** TASK BRIEF **
Copy the following lines exactly as they appear, without changing any character.

++++ GIVEN DATA

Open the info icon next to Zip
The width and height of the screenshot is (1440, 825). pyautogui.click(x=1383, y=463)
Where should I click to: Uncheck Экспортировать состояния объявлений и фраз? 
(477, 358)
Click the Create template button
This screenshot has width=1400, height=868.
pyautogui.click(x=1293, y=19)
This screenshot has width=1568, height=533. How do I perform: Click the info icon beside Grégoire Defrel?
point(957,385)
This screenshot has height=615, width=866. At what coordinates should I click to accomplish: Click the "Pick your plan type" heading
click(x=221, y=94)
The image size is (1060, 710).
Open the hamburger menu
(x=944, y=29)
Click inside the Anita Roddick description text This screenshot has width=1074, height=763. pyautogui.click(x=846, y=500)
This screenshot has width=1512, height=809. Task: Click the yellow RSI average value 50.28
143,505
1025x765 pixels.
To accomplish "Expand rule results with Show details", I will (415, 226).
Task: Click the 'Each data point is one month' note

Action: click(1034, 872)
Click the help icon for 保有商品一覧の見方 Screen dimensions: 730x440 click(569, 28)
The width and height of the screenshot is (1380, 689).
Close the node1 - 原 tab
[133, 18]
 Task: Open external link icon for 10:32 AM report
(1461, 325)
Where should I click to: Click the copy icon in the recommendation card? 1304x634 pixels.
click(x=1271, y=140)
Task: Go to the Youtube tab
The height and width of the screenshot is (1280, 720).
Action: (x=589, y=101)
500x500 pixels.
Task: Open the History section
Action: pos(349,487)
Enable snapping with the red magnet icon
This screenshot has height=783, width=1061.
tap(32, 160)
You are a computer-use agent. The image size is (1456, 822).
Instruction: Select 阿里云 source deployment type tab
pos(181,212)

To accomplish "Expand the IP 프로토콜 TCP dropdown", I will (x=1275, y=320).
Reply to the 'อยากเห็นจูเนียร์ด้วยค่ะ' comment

++++++++

** REPLY TO THE EXERCISE **
Open the info icon next to Zip
The width and height of the screenshot is (1440, 825). pyautogui.click(x=1383, y=463)
Where should I click to: Uncheck Экспортировать состояния объявлений и фраз? 
(477, 358)
Click the Create template button
This screenshot has width=1400, height=868.
pyautogui.click(x=1293, y=19)
This screenshot has width=1568, height=533. How do I perform: Click the info icon beside Grégoire Defrel?
point(957,385)
This screenshot has height=615, width=866. At what coordinates should I click to accomplish: Click the "Pick your plan type" heading
click(x=221, y=94)
The image size is (1060, 710).
Open the hamburger menu
(x=944, y=29)
Click inside the Anita Roddick description text This screenshot has width=1074, height=763. pyautogui.click(x=846, y=500)
This screenshot has width=1512, height=809. Task: Click the yellow RSI average value 50.28
143,505
1025x765 pixels.
To accomplish "Expand rule results with Show details", I will (415, 226).
Task: Click the 'Each data point is one month' note

Action: click(1034, 872)
Click the help icon for 保有商品一覧の見方 Screen dimensions: 730x440 click(569, 28)
The width and height of the screenshot is (1380, 689).
Close the node1 - 原 tab
[133, 18]
 Task: Open external link icon for 10:32 AM report
(1461, 325)
Where should I click to: Click the copy icon in the recommendation card? 1304x634 pixels.
click(x=1271, y=140)
Task: Go to the Youtube tab
The height and width of the screenshot is (1280, 720).
Action: (x=589, y=101)
500x500 pixels.
Task: Open the History section
Action: pos(349,487)
Enable snapping with the red magnet icon
This screenshot has height=783, width=1061.
tap(32, 160)
You are a computer-use agent. The image size is (1456, 822).
Instruction: Select 阿里云 source deployment type tab
pos(181,212)

To accomplish "Expand the IP 프로토콜 TCP dropdown", I will (x=1275, y=320).
Reply to the 'อยากเห็นจูเนียร์ด้วยค่ะ' comment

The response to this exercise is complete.